Harry is the poster boy of angst. He lost his parents, then almost loses Arthur Weasley, who was more of a father than his Uncle Vernon would ever be. Then, Sirius is extinguished, his godfather who Gary Oldman portrays in the film version. Though Sirius was missing in action for most of his life, he does buy Harry the Firebolt, the greatest broomstick ever. Thanks to Sirius, he’s able to snatch the House Cup away from Draco, his nemesis. Sirius died trying to defend Harry. Next to go is Albus, his teacher and his last and greatest protector. Albus introduced Harry to the Horcruxes, which was explained in detail in the sixth book.
Horcruxes are the vilest of dark magic. A horcrux is part of one’s soul trapped in an inanimate object or living organism. In order to create one, the wizard must murder another. A young Riddle learned all he could about the horcrux after wheedling professor Slughorn. He then set out to create seven horcruxes since he is fond of the number. In order to do this, he ended up erasing seven earthlings. Tom Riddle’s diary is the first Horcrux to be destroyed. Different people eradicated all seven Horcruxes. The last Horcrux is the most puzzling of them all. I remember discussing the seventh book with an acquaintance. She had already read the tome. I tried to guess the final Horcrux but got it wrong twice. ‘It’s not Nagini,’ she said. Regardless, Harry’s early life bears a striking similarity to Riddle’s. Both are half-bloods, can speak Parseltongue, and were practically orphaned at an early age. However, in the second instalment, Harry is able to show that he is a true son of Gryffindor. Dumbledore avows that, ‘It’s our choices, Harry, that show what we truly are, far more than our abilities.’
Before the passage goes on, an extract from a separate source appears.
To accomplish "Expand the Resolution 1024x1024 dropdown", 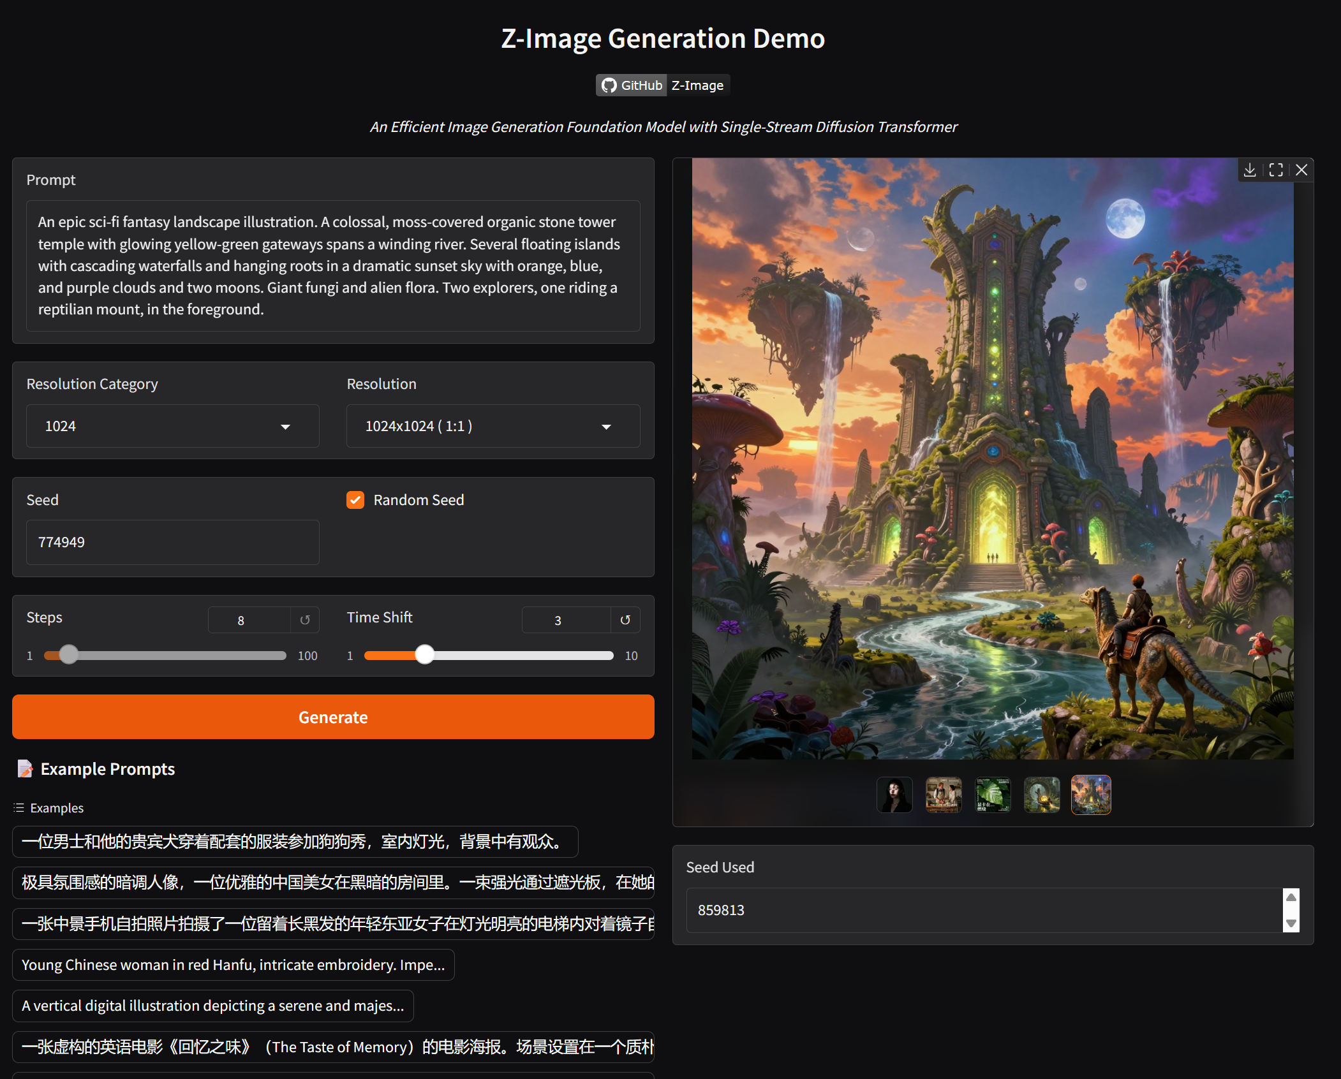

I recall viewing the last Potter film in 3D. It used to be the craze back then. These days 3D has pretty much gone out of vogue. Just this week, cinemas have begun to reopen in New South Wales. I’m fairly certain that they remain closed in the States. Some people have seen the brighter side, given that it’s school holidays and that we need a little cheer. The cinemas in turn have grovelled in their bid to lure some patrons. Personally, I can’t understand this rush to open cinemas. Like gyms, they are not exactly necessities. Almost a decade since the film series finished, the extent of Harry’s influence is huge. Words like quidditch have entered the dictionary. Others such as galleons have been redefined. Any attraction related to the Potterverse is sure to draw crowds.
Poise and promise
Harry Potter has seen kids become grown-ups. Rarely has it occurred that a film franchise works with a whole cast for a decade. When Richard Harris (Albus) met his Maker, they quickly signed up his replacement. They even got Ron’s height right, as the redhead was taller than Harry. The transformation of Emma Watson from curly-haired bookworm was also riveting. While the movies got darker, the imagery remained delicious. The films were also spaced quite wisely. The character that I empathised with was Cedric Diggory. Quick aside: valiant Neville Longbottom is a close second. Cedric was the rightful Hogwarts champion and gave Hufflepuff much-needed good PR. He showed poise beyond his years and so much promise. He competed for glory right till the end, only to be vaporised by the baddies. Due to his moral compass, his death was not in vain. As someone I knew once said, ‘There are many people who want to know the way he died, I want to remember the way he lived.’